You are really misleading the terminology of what JVM crash means. JVM crash as everybody understands is when JVM is not able to handle the condition gracefully, kills all threads, and generates the core dump. Any non-native Java code should never crash the JVM (if it did it is always due to JVM bug).
Let’s take a look at your examples.
1. Modify your first example to create a another thread and notice that JVM doesn’t die but just kills the main thread. This is not considered a JVM crash but application logic issue.
public class JVMCrashTest {
public static boolean done = false;
public static void main(String[] args) {
if (!done) {
new Thread(new Runnable() {
public void run() {
try {
Thread.sleep(1000000);
} catch (Exception e) {
//Ignore
}
}
}).start();
done = true;
}
main(args);
}
}
2. It is same for second example.
public class JVMCrashTest {
public static boolean done = false;
public static void main(String[] args) {
if (!done) {
new Thread(new Runnable() {
public void run() {
try {
Thread.sleep(1000000);
} catch (Exception e) {
//Ignore
}
}
}).start();
done = true;
}
Integer integers[] = new Integer[Integer.MAX_VALUE];
}
}
3. And it is again same for third example.
import java.util.*;
public class JVMCrashTest {
public static boolean done = false;
public static void main(String[] args) {
if (!done) {
new Thread(new Runnable() {
public void run() {
try {
Thread.sleep(1000000);
} catch (Exception e) {
//Ignore
}
}
}).start();
done = true;
}
ArrayList list = new ArrayList();
for (int i = 0; i < Integer.MAX_VALUE; i++) {
list.add(new Object());
}
}
}
However, it seems it is possible to *really* crash the JVM (not just kill the thread executing the code) is mentioned at this post http://stackoverflow.com/questions/65200/how-do-you-crash-a-jvm
So please be considerate to others when they try to correct your inaccurate post and I hope you update the post to rectify this.
Hi Kumar,
Thanks for taking time to express your thoughts.

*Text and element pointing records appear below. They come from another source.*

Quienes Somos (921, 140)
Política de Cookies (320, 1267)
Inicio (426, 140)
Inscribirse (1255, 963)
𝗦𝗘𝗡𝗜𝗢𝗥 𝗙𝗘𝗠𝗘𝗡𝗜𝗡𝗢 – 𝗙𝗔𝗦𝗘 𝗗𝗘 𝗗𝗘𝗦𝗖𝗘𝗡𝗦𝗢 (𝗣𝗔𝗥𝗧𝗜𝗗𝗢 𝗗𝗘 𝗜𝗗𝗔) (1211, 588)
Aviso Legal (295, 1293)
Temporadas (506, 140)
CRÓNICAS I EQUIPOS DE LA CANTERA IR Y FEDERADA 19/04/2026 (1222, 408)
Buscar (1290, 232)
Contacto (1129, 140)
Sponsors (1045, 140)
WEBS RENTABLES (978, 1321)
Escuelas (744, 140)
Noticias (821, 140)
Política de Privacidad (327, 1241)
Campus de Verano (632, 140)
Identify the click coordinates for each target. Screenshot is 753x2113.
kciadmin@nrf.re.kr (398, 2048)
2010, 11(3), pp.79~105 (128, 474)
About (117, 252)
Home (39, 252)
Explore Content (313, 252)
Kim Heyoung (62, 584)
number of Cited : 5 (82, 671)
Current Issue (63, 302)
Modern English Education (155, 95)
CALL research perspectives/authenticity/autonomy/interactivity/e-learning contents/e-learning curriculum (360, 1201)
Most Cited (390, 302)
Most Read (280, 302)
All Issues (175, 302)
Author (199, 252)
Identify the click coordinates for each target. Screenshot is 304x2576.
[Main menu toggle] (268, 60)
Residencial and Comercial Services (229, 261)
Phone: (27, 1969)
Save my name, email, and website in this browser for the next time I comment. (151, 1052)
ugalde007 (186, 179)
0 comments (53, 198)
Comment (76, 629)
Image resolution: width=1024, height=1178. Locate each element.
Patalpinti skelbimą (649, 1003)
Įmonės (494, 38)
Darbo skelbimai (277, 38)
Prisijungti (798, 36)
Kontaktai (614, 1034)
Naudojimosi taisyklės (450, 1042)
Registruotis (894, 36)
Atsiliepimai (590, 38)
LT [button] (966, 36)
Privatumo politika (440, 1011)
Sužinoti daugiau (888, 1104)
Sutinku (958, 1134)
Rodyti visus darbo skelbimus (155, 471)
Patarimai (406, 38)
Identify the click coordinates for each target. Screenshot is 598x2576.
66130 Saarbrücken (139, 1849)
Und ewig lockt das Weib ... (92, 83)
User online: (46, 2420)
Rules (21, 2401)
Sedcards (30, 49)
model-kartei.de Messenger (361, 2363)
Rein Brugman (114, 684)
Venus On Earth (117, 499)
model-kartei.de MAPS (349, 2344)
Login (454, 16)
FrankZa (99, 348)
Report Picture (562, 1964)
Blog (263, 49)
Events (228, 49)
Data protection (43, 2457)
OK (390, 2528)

I’ll try to make this simple. A system can die “gracefully” or “non-gracefully”. If the weblogic or tomcat die due to OutOfMemoryError, I call it a “crash”. Yes, it’s not JVM’s fault but, it’s still a system crash. If you want, you can perfectly handle the errors and keep going without dying.
If you read through the answers posted in the StackOverFlow link you gave, there are some folks who added similar examples like I did. So, I am not the only one who think this as crashing.
By no means, I am not trying to find a flaw in JVM or undermine it’s robustness. Here is a simple metaphor I could think of for this scenario…
A car can be crashed by a reckless driver running over a building or it can go out of whack and got crashed due to some mechanical/logistical malfunctioning like the recent Toyota’s story.
Hope it clears some confusions.
To clear these confusions, you should change the title to “How to crash a Java application”.